Armadores portugueses querem juntar-se à Espanha na renegociação do acordo com Marrocos


 

Lusa/AO online   Economia   28 de Dez de 2011, 17:05

Os pescadores transmitiram ao Governo que estão solidários com os espanhóis para encetar novas negociações e alcançar uma retificação do Parlamento Europeu quanto ao fim do acordo comercial com Marrocos, revelou a Associação de Armadores da Pesca Industrial.
Miguel Cunha, presidente da Associação de Armadores da Pesca Industrial, disse que os pescadores portugueses estão solidários com os espanhóis e adiantou que "o setor já transmitiu ao Governo o interesse de voltar a pôr de pé o acordo".

O dirigente sublinhou mesmo que há interesse nacional em alargar o número de licenças de pesca em Marrocos, assim a União Europeia o permita.

"Queremos sempre que possível potenciar as nossas oportunidades de pesca, porque queremos produzir", explicou Miguel Cunha, lembrando que, sendo o maior mercado do mundo de produtos da pesca, a "Europa é deficitária, importando 2/3 do que consome".

"Se a nossa frota europeia não produzir o que necessitamos e tiver cada vez mais entraves, as frotas concorrentes, como a China, a Correia ou a Rússia, irão querer substituir-se à frota europeia", alertou.

Apesar de estar otimista em relação à renovação do acordo "a partir de fevereiro", o presidente Associação de Armadores da Pesca Industrial disse que Portugal está numa posição privilegiada nas negociações, "dadas as relações institucionais" entre Portugal e Marrocos.

A comissão mista de pesca hispano-marroquina, formada por empresários de pesqueiros espanhóis e marroquinos, vão reunir-se a 11 de Janeiro em Barbate (Espanha), para analisar o veto da União europeia à renovação do acordo com Marrocos, noticiou hoje a Agência EFE.
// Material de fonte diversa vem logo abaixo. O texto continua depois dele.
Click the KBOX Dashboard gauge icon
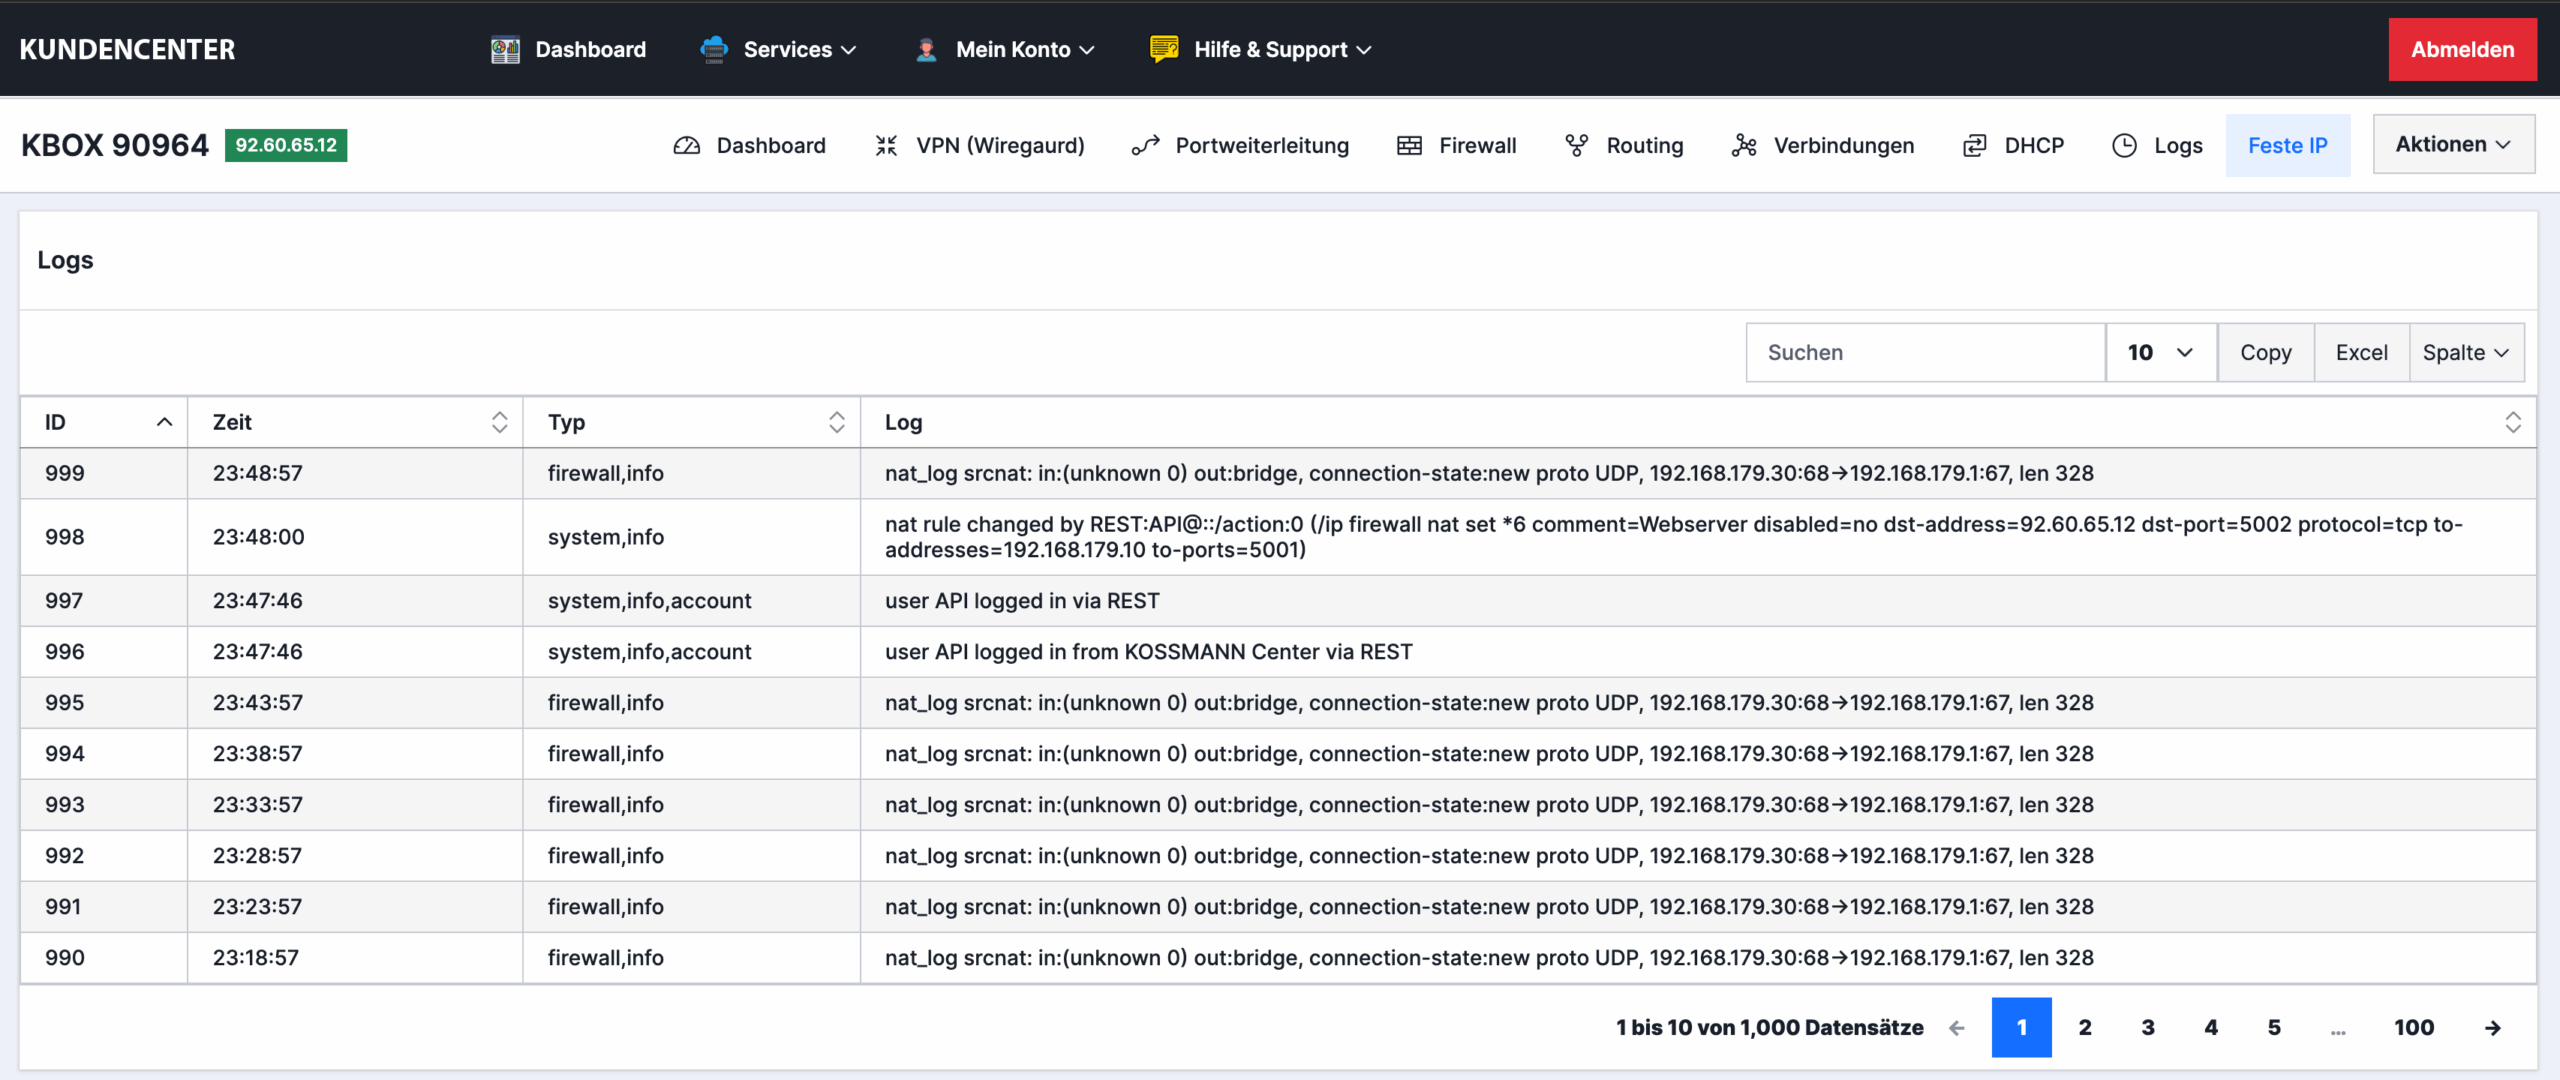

A Confederação espanhola da Pesca (Cepesca) quer reunir-se com o respetivo ministro para pedir medidas de compensação "desde o primeiro dia da paragem obrigatória" dos pesqueiros em águas marroquinas.

Por outro lado, defende uma nova ronda negocial em Estrasburgo para levar o Parlamento Europeu a retificar o despacho ao ter decidido pôr fim ao acordo com Marrocos.

Portugal dispõe de 14 licenças de pesca para embarcações artesanais em Marrocos, além de uma quota de 1333 toneladas de pequenos pelágicos disponíveis para embarcações de arrasto.